Some studies have shown degradation of high molecular weight compounds subjected to strong shearing forces in a viscous flow [
36,
57]. Floury et al. [
57] found that frictional forces encountered by the high fluid viscosity during high-pressure homogenization induced irreversible degradation of long molecules. Undeniably, there are several authors that supported the hypothesis of which cell disruption under high pressures is independent of biomass concentration [
19,
37]. Additionally, a non-linear correlation between cell disruption capability and the specific protein release was observed for cell disruption process. This might be attributed to the influences of the effects from the variables studied. A similar condition was Foster [
17] in the study on the effects of biomass concentration where increasing cell concentration was found to reduce cell disruption efficiency measured in optical density. However, on assaying the product release, it was found that product concentration actually increased up to 10-fold. Thus, it was concluded that measurement on cell disruption capability alone would not sufficiency evaluate disruption efficiency. Further studies and a careful analysis must be performed in order to clarify the relationship that the cell disruption capability exerts on the release of specific protein.

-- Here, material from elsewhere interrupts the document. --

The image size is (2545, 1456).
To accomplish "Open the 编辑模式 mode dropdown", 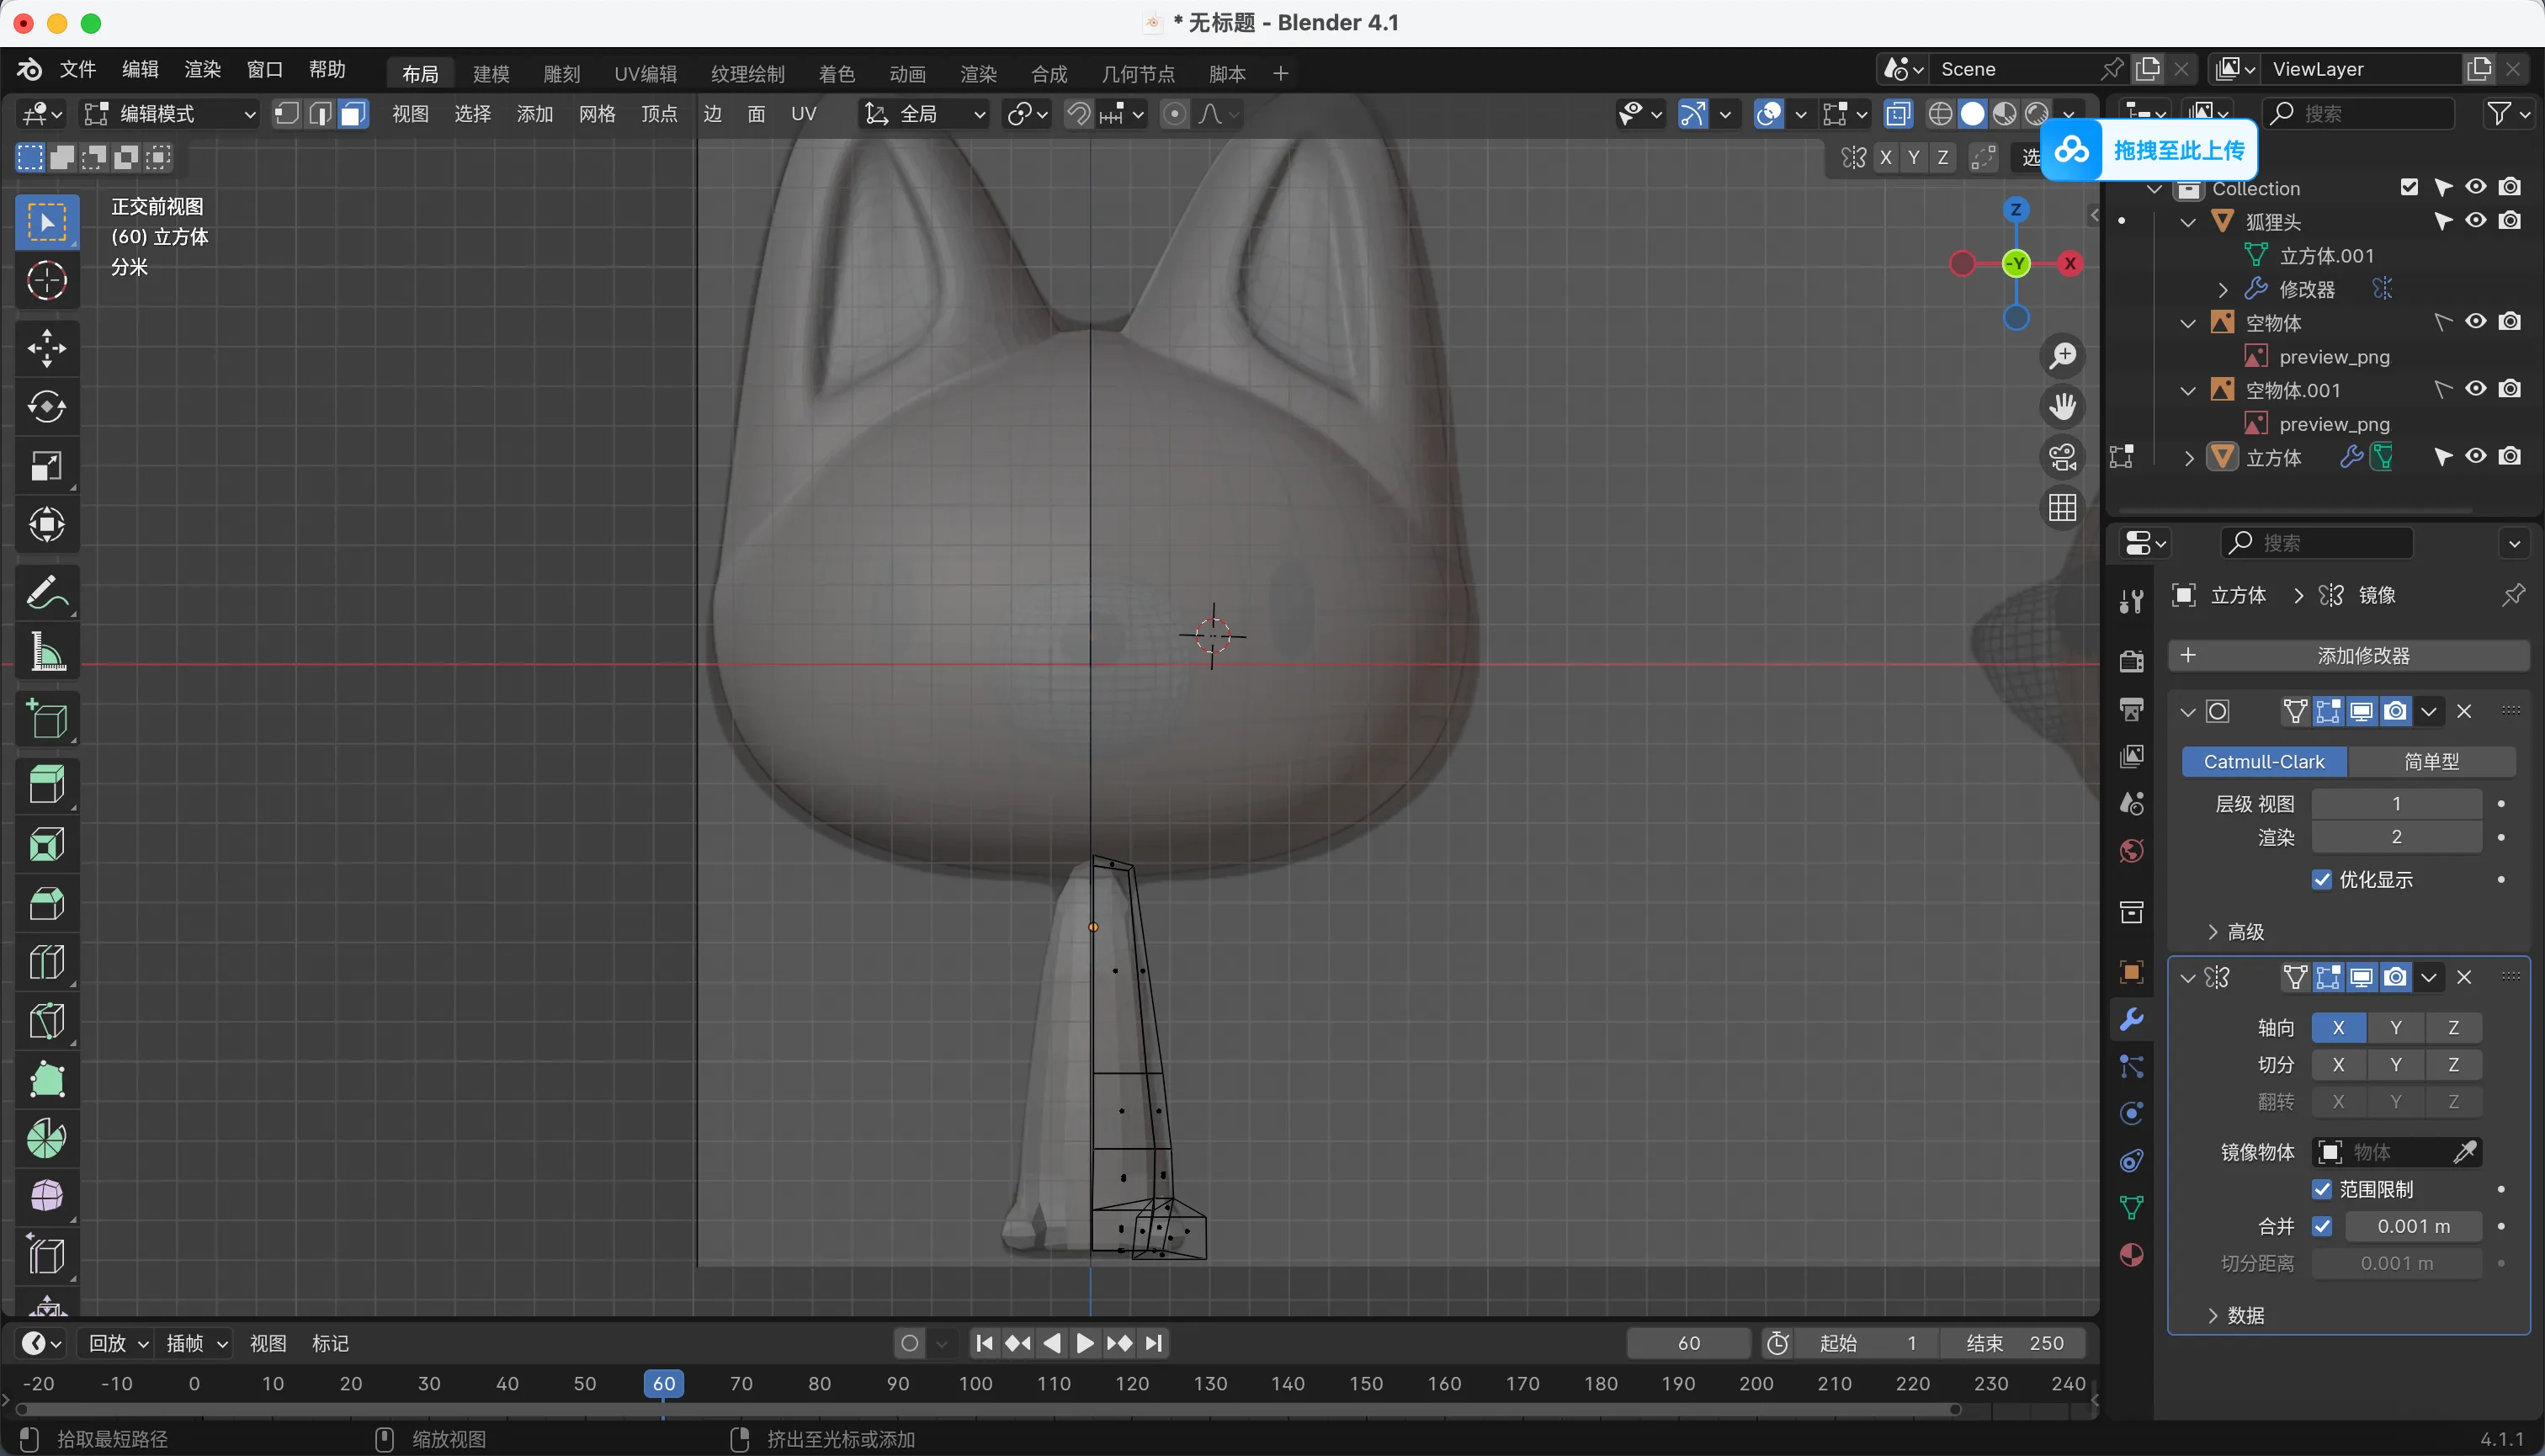I will [x=170, y=114].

Also in our case, it is important to address the temperature rise in high pressure homogenization; as a significant rise would cause detrimental effects on process samples. Notably, energy generated from high pressure homogenizers are typically dissipated as heating of the process fluid [
29]. The homogenization experiments were performed at an initial temperature suspension ranging from 4-20°C with the aim to exclude the possible thermal effects. During the cell disruption process with increased volume of 2 L, temperature was seen to rise from an initial 4°C start-up. However, it was able to be maintained at ± 20°C throughout the 20 passes with the integrated heat exchanger attached to water bath for the Avestin homogenizer. The temperature maintained was well below temperature zone where heat inactivation or protein degradation can become involved. Wuytack et al. [
39] demonstrated that temperature was able to be maintained at ± 18°C during cell disruption process at 3,000 bar using an Avestin homogenizer and is consistent with other high pressure homogenizers where prolong duration of cell disruption process at 1,750 bar for 1 h may still be sustain a temperature of ± 14°C [
20]. Interestingly, it was observed that further up-scaling have considerable little effect on the results obtained from the process samples. HBsAg released was demonstrated to have retained its antigenic properties (Figure ). This was however not unexpected, as the same parameters were used in the up-scaling process with the only exception of volume difference. This is in agreement with the findings of several authors that reported for a fixed pressure and number of passes through the homogenizer, percentage of protein release is unaffected by the type and the scale of operation [
28,
35]. Under the conditions explored here, the recovery of HBsAg could be performed with different conditions depending on the requirements of the objectives. For instance, high selective product recovery would be generally preferred for further downstream processing as it reduces the impurities in chromatography system and also easier for centrifugation and dead end filtration as the cells are still intact but at a cost of lower specific protein release.